2. Bölüm

142 12 7
                                    

Oops! Bu görüntü içerik kurallarımıza uymuyor. Yayımlamaya devam etmek için görüntüyü kaldırmayı ya da başka bir görüntü yüklemeyi deneyin.


Stephen herkesi büyüyle bilinmeyen bir yere getirdi. Burası Bucky ve Cassie'nin eski eviydi. Zamanı durdurdukları için burada istedikleri kadar durabilirlerdi. Herkes yerleşirken Stephen odaya Peggy'i de getirmişti. Peggy son zamanlarda emekliliğini tatiliyle kutluyordu ve bir anda kendini geçmişteki en huzur bulduğu evde bulunca şaşırmadan edemedi. Howard hemen ona gerçekleri anlattı ve Peggy anında gidip Maria'nın yüzüne yumruk attı. Stephen onları ayırmak zorunda kaldı ve herkes sakinleşince izlemeye başladılar. 

  8 Aralık 1941/Brooklyn

Amerika 2. Dünya Savaşı'na katılmıştı. Halka korku ve kargaşa hakimdi. Dün sabah Pearl Harbor'a saldırılmıştı ve çok fazla yaralı ve ölü vardı. Cassie de bu yüzden askeri hastanede nöbetteydi. Bugün 21.yaş günüydü. Genellikle Bucky ve Steve ile beraber kutlarlardı. Son birkaç yıldır hakim olan ekonomik buhran yüzünden pasta gibi şeyler almasalar bile küçük bir kekle kutlarlardı. Bu sene bu pek mümkün gibi durmuyordu.

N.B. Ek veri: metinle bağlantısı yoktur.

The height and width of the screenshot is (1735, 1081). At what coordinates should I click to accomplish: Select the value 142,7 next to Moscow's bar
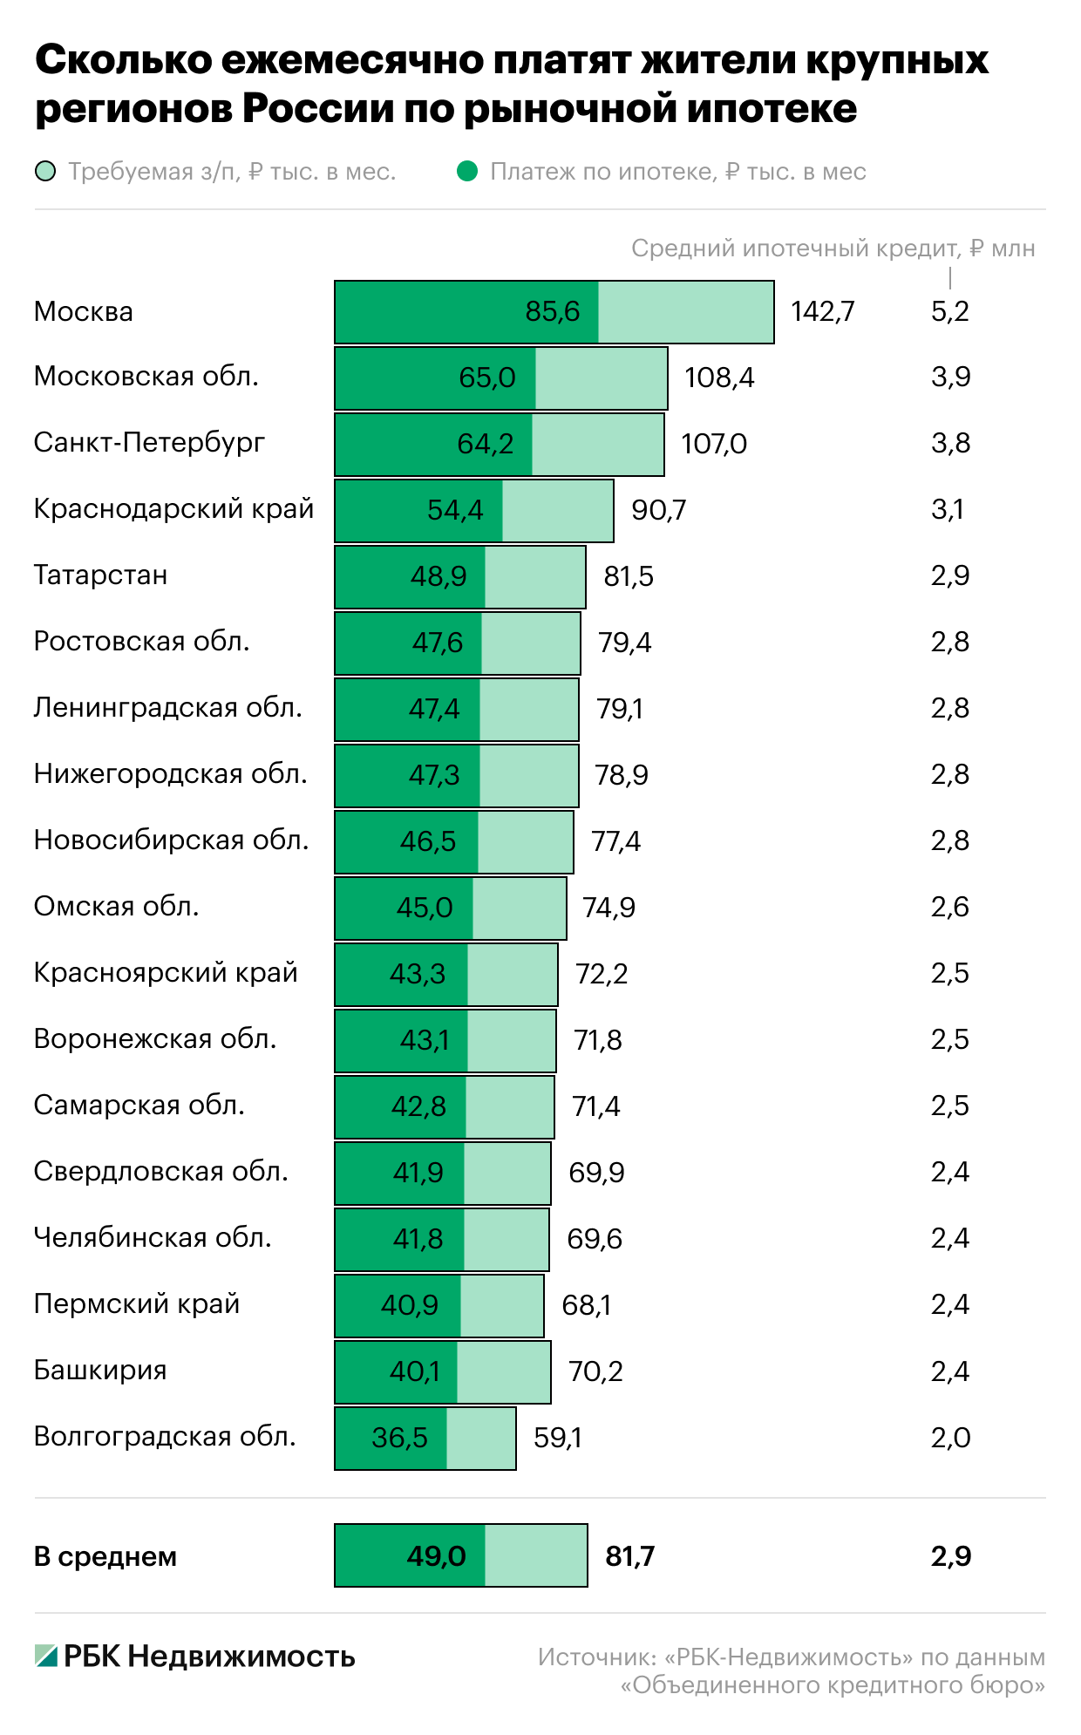coord(822,311)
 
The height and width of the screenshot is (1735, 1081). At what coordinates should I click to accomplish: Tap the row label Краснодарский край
coord(173,508)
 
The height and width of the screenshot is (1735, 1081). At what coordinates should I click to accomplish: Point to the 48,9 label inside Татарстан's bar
coord(439,576)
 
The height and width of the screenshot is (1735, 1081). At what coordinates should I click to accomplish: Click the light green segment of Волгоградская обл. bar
coord(480,1438)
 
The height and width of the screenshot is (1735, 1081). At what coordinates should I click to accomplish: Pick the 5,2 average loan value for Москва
coord(949,311)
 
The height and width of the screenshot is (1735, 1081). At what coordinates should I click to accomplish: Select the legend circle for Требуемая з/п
coord(45,172)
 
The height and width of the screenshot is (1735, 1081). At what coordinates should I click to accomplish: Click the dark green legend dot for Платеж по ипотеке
coord(467,172)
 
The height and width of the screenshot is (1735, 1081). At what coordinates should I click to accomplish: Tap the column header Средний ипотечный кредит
coord(833,248)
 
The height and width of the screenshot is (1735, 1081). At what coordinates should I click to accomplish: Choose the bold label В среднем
coord(105,1556)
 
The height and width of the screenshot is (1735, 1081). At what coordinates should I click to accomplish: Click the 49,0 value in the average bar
coord(436,1556)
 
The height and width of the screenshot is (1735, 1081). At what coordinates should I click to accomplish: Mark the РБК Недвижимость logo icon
coord(45,1656)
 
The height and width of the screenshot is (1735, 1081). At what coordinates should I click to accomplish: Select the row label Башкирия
coord(99,1370)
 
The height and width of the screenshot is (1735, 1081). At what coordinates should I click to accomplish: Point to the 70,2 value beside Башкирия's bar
coord(595,1371)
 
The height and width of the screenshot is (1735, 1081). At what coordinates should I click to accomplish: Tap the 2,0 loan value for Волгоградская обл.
coord(949,1438)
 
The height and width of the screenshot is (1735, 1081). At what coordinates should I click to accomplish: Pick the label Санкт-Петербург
coord(149,442)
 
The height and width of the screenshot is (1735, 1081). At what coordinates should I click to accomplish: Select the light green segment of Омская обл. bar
coord(519,908)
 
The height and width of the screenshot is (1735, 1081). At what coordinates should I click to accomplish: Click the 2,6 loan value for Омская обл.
coord(949,908)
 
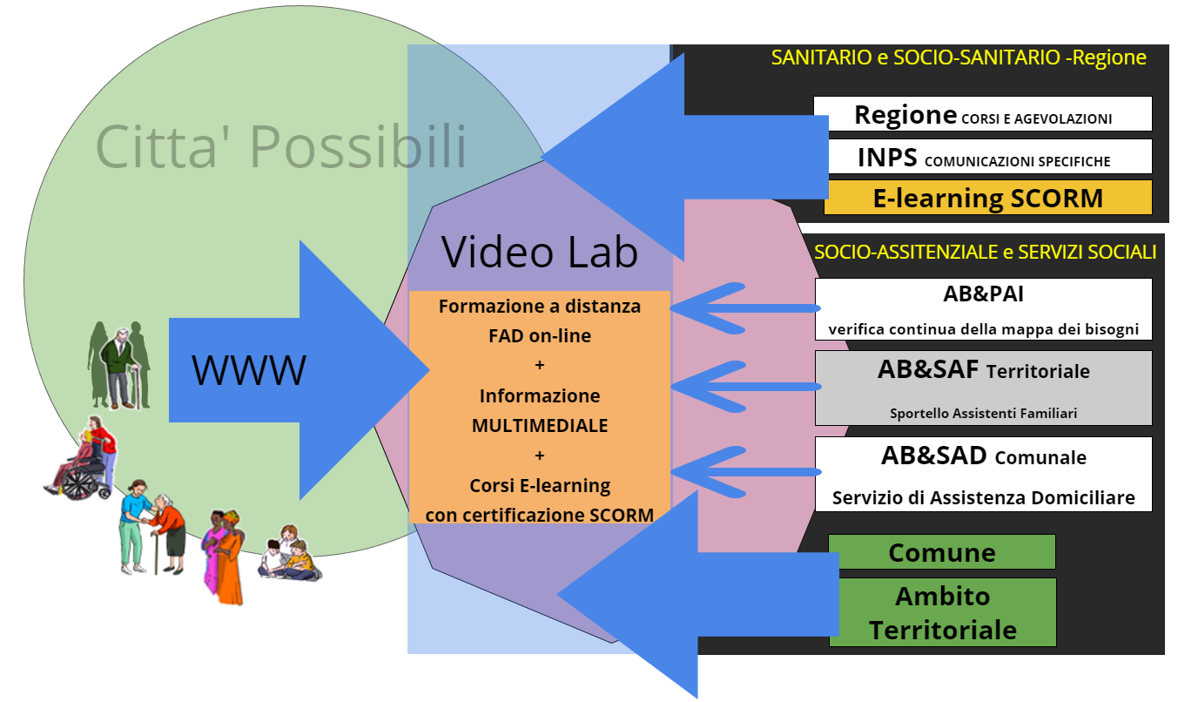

Cassie kahve alıp biraz dinlenecekken müşade odasının kapısı hızla açıldı. Cassie hemen savunma pozisyonunu alırken gelenleri görünce bundan vazgeçti ve onlara doğru ilerledi. Peggy, Albay Phillips ve iki tane adam içeriye girmiş sedyeye hastayı yatırıyorlardı.

"Cassie, bu Doktor Eriskine*. Acil ilgilenmen gereken çok gizli bir hasta."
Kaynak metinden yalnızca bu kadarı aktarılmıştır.